L’île, immense, qui s’étend devant le bourg de Rochefort-sur-Loire, semble s’appeler de nos jours les Lombardières, mais en 1618 je trouve Lambaudrie, qui ressemble un peu.
voiture : Port, transport de marchandises, de hardes, de personnes. On a tant payé pour la voiture de ces marchandises. La voiture s’en fait par mulets, par charroy, par bateau, &c. il a tant pour chaque voiture. La voiture de tant de personnes par le coche, par le carrosse. voiture & port de deniers. On appelle Lettres de voiture, Le memoire des choses voiturées. – Il signifie aussi, Ce qui sert au transport des marchandises, des personnes. Voiture douce, rude, le carrosse, la litiere, le batteau est une voiture fort commode. je ne sçaurois m’accoustumer à cette sorte de voiture. quelle voiture prendrez-vous pour vous en retourner? je voudrois bien trouver une voiture qui fust douce. – Il signifie aussi, Les choses ou les personnes que l’on transporte. Le roulier s’en est retourné à vuide. il n’a sceu trouver voiture. il a voiture. il a sa voiture. il n’a que demy-voiture. – On dit prov, & par plaisanterie. Adieu la voiture. Lors qu’on voit quelque chose qui va tomber. (Dictionnaire de l’Académie française, 1st Edition, 1694)

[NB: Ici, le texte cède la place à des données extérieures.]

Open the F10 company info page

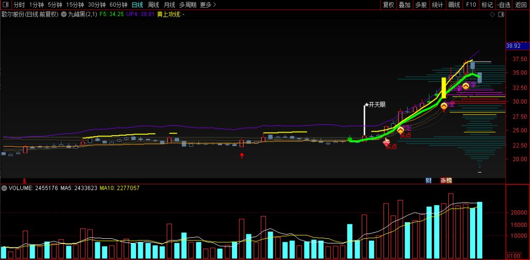click(x=470, y=5)
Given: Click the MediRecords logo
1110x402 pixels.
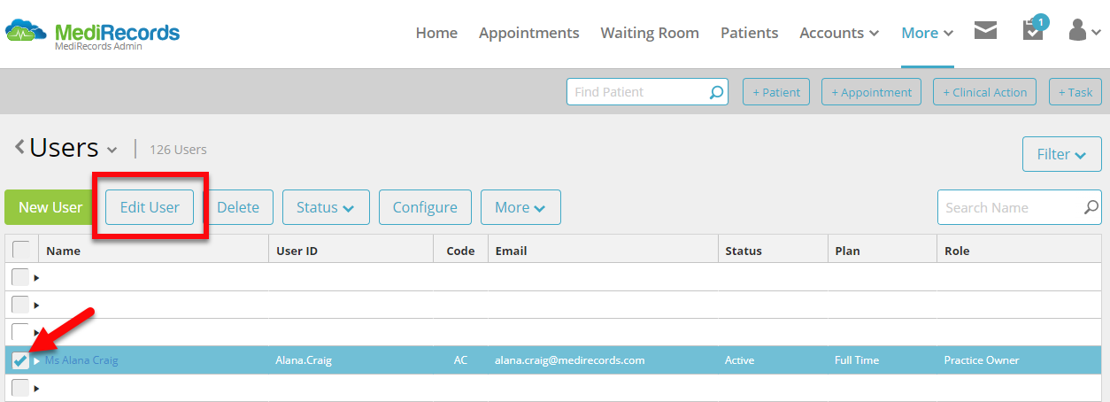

balise – Outre le sens ordinaire : Portion de bois qu’un tâcheron est chargé de couper – Les balises de Loire sont de longues gaules de coudrier piquées dans le sable sur le bord des chenaux. Les balises de mer (au midi) sont brisées et ont la tête pendant au-dessus de l’eau. – Lot de terrains communaux de cinq boisselées, concédé à chaque chef de famille, moyennant une légère redevance et sous certaines obligations, notamment celle d’élouetter les peupliers (A.J. Verrier et R. Onillon, Glossaire des patois et des parlers de l’Anjou, 1898)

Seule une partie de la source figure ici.